# PROBLEM REQUIREMENTS
Please repeat the records below, swapping "hashtag" for "tag" and keeping everything else the same. Leave the pictures out of your answer.

# EXTRACTED MATERIAL

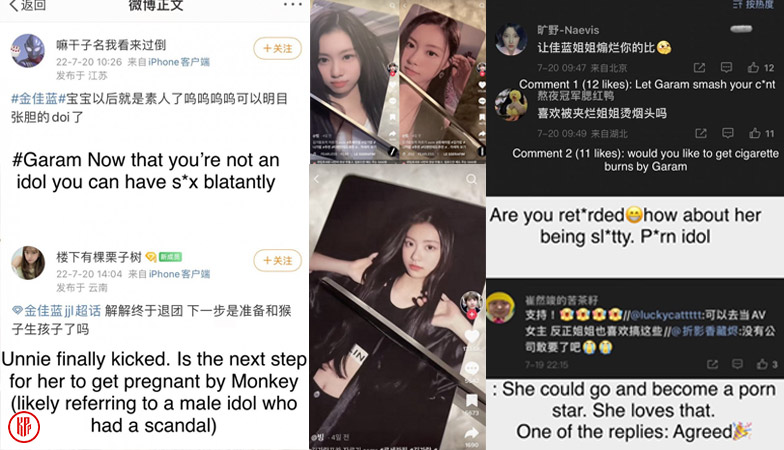The image size is (784, 450).
Task: Open the sort by 按热度 dropdown
Action: click(752, 4)
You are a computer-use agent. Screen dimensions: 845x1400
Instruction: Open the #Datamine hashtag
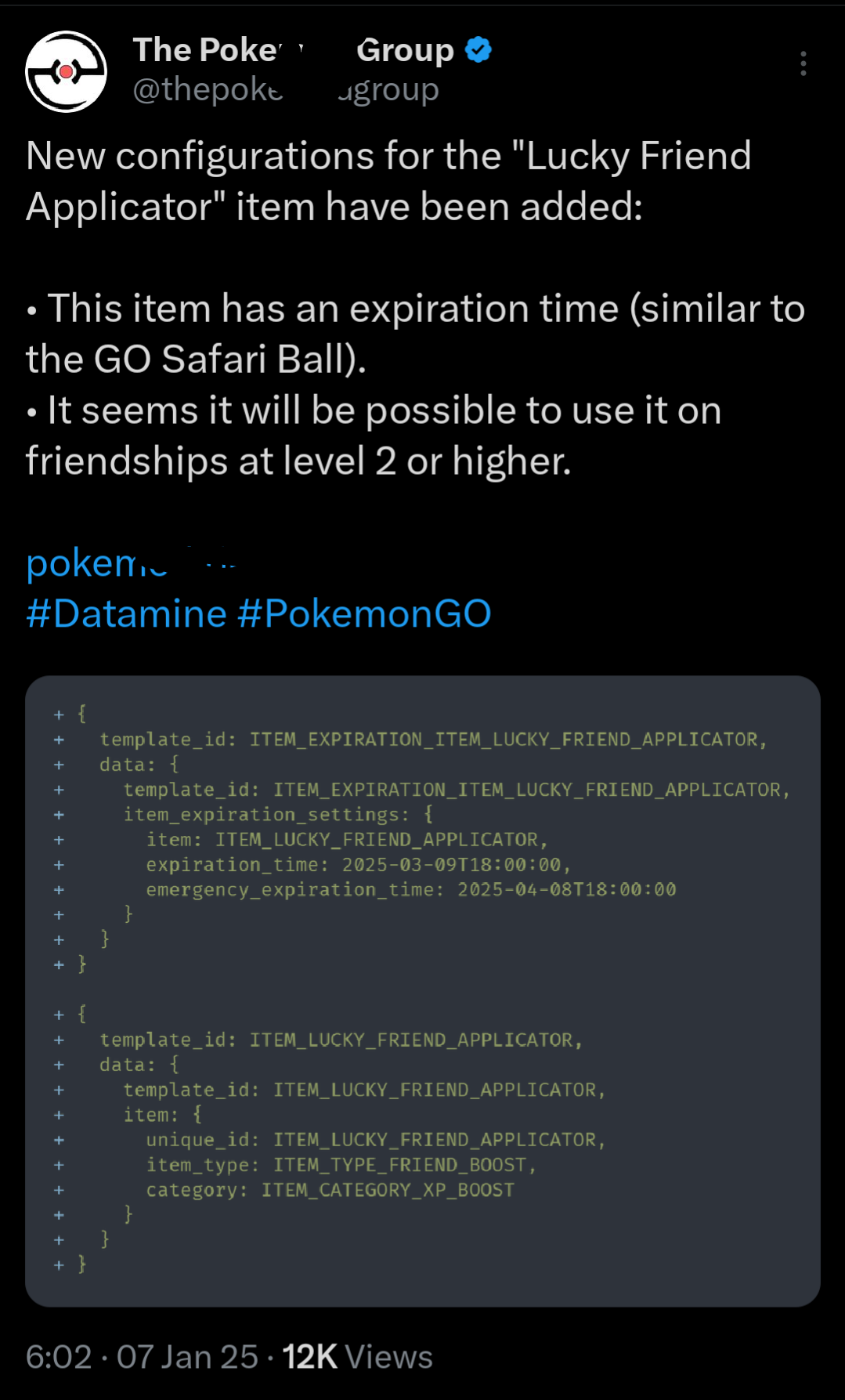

# IN RESPONSE
The image size is (784, 450).
Task: Open the sort by 按热度 dropdown
Action: click(752, 4)
You are a computer-use agent. Screen dimensions: 845x1400
Instruction: Open the #Datamine tag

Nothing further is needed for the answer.